⚔️

きのこたけのこ論争から本格投票サービスをAWSで個人開発した話

に公開

はじめに

「きのこ派?たけのこ派?」

この質問を投げかけられたとき、あなたはどう答えますか?

僕は迷わず「たけのこ派」と答えます。理由は単純で、あのサクサクのクッキー生地とチョコレートのハーモニーが大好きだからです。でも、きのこ派の人たちは「いやいや、クラッカーのパリパリ感こそが至高」と譲りません。
そんな不毛な(?)論争を何度も繰り返すうちに思いました。

「これ、ちゃんと決着つけられるWebサービス作ったら面白くない?」

この疑問を元に開発したのが、投票プラットフォーム「Opiniqa」です。

https://opiniqa.com/

今回は、この開発を通じて学んだことや苦労話を、赤裸々に語ってみたいと思います。

なぜ作ろうと思ったのか

きのこたけのこ論争って、ずっと昔から耳にしたことがある人が多いと思います。調べたところ、かの明治も直近で2020年に「きのこの山たけのこの里国民大調査」という大規模国勢調査をやったりしていて、この論争を楽しんでいます。

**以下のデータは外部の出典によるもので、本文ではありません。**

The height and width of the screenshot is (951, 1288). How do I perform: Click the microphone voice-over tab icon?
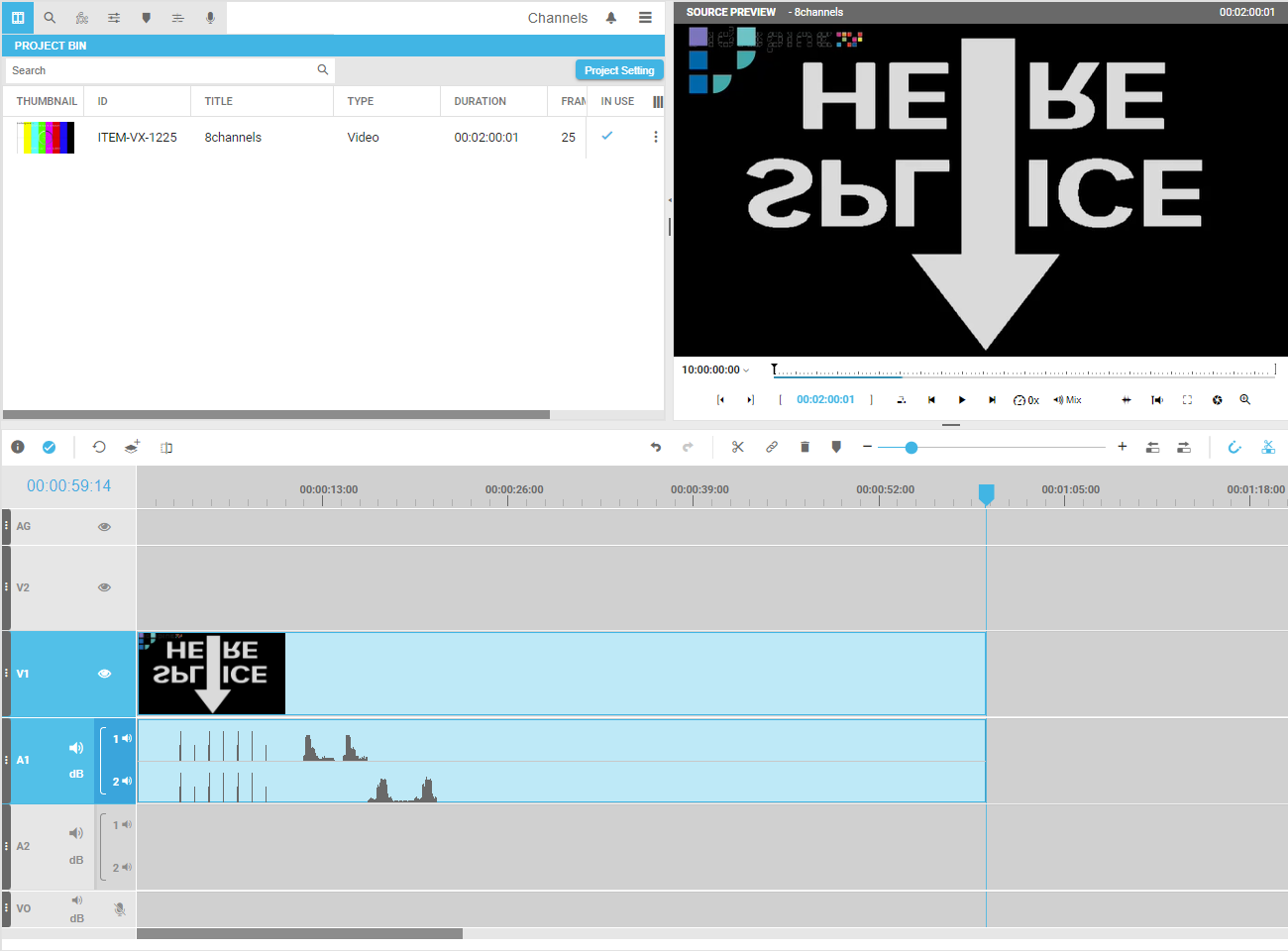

「あれ、公式がすでにここまでやってるなら開発する必要ないのでは…」

脳裏にそのような考えも浮かびましたが、落ち着いて現在インターネット上で投票を使えるサービスについて考えを巡らせました。
Xのアンケート機能はとても便利だし自分もたまに使うけど、選択肢が4つまでしかないのが辛い。また投票期限も最長で7日間先までしか設定できない。
Yahoo! ニュースの「みんなの意見」は、投票自体は面白いもののニュースに対してトピックが紐づく形になっていて、自分からトピックを立てることができない。

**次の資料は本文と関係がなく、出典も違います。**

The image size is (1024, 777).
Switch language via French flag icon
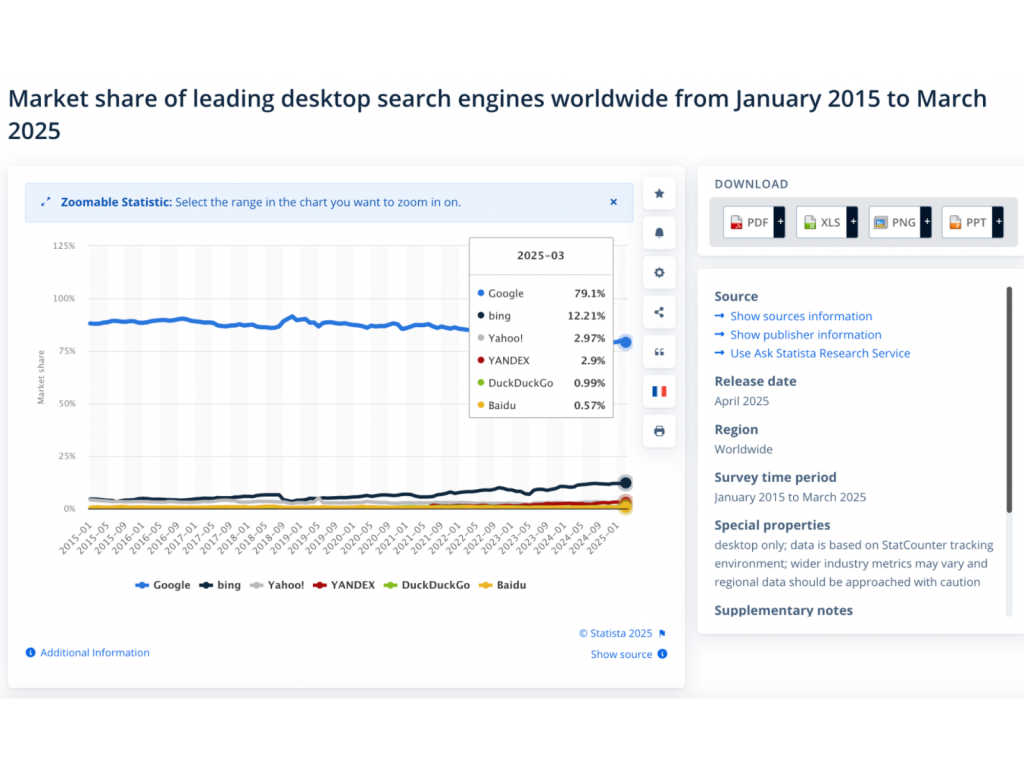pos(659,391)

そんな考えから、既存の投票サービスには物足りなさを感じていました。

  • 選択肢の制約が強い
  • 結果が共有しづらい
  • 議論ができない

僕が作りたかったのは、もっと 「楽しく語り合える場所」 でした。きのこ派もたけのこ派も、お互いの推しポイントを存分に語って、でも最終的には「どっちも美味しいよね」って腹落ちし合えるような。

そんな理想を実現するために、本格的な投票・議論プラットフォームを作ることにしました。

技術選定の舞台裏

開発の相棒: 生成AI(特にClaude)

ここ1年ほどで飛躍的に扱いやすくなった生成AIですが、これによって開発スピードが文字通り爆速になりました。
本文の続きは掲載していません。